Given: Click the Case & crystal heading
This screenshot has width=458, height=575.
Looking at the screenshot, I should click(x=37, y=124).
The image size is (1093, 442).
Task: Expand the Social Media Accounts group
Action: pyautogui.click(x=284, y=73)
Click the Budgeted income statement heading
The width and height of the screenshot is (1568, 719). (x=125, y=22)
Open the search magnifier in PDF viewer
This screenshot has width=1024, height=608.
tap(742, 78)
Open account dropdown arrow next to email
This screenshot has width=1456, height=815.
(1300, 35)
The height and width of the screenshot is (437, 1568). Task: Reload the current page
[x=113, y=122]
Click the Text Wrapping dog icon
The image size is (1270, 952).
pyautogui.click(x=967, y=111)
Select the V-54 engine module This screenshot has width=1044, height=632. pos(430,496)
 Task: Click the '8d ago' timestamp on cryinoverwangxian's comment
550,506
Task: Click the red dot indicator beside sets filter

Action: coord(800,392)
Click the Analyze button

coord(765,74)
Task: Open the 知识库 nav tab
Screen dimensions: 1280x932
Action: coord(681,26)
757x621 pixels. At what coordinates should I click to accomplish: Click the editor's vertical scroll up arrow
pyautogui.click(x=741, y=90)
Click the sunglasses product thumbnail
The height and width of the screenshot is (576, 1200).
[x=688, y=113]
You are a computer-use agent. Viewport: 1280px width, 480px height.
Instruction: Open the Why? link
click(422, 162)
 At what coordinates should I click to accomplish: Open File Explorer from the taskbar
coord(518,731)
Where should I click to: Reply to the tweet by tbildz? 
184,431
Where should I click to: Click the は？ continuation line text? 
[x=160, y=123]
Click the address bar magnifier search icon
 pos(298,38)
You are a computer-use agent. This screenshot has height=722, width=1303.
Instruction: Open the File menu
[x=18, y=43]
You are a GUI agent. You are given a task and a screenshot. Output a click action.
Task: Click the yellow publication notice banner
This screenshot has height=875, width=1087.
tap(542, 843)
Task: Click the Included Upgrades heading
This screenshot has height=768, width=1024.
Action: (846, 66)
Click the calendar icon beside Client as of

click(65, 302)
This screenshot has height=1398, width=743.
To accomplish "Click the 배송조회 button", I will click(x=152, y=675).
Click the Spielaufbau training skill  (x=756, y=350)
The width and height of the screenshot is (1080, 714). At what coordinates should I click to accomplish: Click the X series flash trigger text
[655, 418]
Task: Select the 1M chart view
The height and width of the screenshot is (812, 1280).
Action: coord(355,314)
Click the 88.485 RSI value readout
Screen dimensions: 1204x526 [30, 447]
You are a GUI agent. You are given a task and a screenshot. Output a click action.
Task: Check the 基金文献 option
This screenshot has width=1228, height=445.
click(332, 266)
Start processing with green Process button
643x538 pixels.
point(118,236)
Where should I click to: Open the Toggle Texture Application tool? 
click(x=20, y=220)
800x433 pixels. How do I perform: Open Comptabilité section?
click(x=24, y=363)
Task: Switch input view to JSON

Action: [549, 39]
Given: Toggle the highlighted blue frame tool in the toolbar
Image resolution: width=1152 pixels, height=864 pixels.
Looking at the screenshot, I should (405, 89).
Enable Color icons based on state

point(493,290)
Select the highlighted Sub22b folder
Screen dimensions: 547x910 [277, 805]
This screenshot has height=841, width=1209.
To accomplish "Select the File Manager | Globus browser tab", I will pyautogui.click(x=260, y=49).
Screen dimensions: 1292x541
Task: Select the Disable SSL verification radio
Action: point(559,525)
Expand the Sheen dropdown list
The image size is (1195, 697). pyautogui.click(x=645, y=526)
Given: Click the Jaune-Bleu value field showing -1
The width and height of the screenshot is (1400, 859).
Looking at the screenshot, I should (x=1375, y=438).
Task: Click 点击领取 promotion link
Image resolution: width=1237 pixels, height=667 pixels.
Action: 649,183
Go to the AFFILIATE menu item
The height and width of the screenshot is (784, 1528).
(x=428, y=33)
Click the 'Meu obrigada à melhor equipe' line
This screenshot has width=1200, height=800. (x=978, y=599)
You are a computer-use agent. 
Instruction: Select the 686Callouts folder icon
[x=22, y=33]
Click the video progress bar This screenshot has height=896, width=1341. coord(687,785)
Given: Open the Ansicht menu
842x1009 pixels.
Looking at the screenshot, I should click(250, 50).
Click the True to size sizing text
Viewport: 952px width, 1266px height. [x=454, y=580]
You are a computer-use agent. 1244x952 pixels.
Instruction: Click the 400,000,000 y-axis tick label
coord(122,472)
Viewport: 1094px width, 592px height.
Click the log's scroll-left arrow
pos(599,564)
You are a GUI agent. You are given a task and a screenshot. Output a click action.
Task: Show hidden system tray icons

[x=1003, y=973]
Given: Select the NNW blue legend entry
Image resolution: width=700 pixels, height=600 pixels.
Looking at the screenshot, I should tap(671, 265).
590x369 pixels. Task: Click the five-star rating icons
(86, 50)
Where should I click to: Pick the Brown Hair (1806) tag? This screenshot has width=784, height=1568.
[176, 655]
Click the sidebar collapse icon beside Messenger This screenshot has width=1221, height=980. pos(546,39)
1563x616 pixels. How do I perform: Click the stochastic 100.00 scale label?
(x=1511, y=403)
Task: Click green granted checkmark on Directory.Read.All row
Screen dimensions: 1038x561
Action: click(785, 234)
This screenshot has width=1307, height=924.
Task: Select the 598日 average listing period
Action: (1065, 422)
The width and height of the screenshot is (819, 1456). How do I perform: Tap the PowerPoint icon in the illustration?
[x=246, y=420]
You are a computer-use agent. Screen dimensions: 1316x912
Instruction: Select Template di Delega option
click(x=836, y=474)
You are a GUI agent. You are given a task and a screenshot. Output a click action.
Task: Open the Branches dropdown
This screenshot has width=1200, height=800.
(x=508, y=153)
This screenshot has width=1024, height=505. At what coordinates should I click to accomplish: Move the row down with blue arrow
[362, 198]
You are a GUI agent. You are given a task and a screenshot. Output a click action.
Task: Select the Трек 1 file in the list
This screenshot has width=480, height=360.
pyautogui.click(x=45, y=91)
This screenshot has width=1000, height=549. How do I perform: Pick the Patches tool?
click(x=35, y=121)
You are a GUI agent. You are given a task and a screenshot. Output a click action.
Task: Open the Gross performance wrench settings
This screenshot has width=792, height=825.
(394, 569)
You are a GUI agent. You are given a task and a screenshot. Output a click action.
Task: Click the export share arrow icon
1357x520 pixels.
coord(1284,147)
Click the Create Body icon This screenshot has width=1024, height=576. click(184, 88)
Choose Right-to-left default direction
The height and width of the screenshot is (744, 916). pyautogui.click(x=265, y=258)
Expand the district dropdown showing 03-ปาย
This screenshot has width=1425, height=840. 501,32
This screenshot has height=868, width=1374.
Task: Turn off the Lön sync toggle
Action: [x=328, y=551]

**********

YOUR ASSIGNMENT
Your answer should consist only of the lines above between the line holding "You are a computer-use agent. Viewport: 1280px" and the line holding "Task: Click the yellow", inclusive, each transcribed exactly.

OUTPUT OF THE EXERCISE
You are a computer-use agent. Viewport: 1280px width, 480px height.
Instruction: Open the Why? link
click(422, 162)
 At what coordinates should I click to accomplish: Open File Explorer from the taskbar
coord(518,731)
Where should I click to: Reply to the tweet by tbildz? 
184,431
Where should I click to: Click the は？ continuation line text? 
[x=160, y=123]
Click the address bar magnifier search icon
 pos(298,38)
You are a computer-use agent. This screenshot has height=722, width=1303.
Instruction: Open the File menu
[x=18, y=43]
You are a GUI agent. You are given a task and a screenshot. Output a click action.
Task: Click the yellow publication notice banner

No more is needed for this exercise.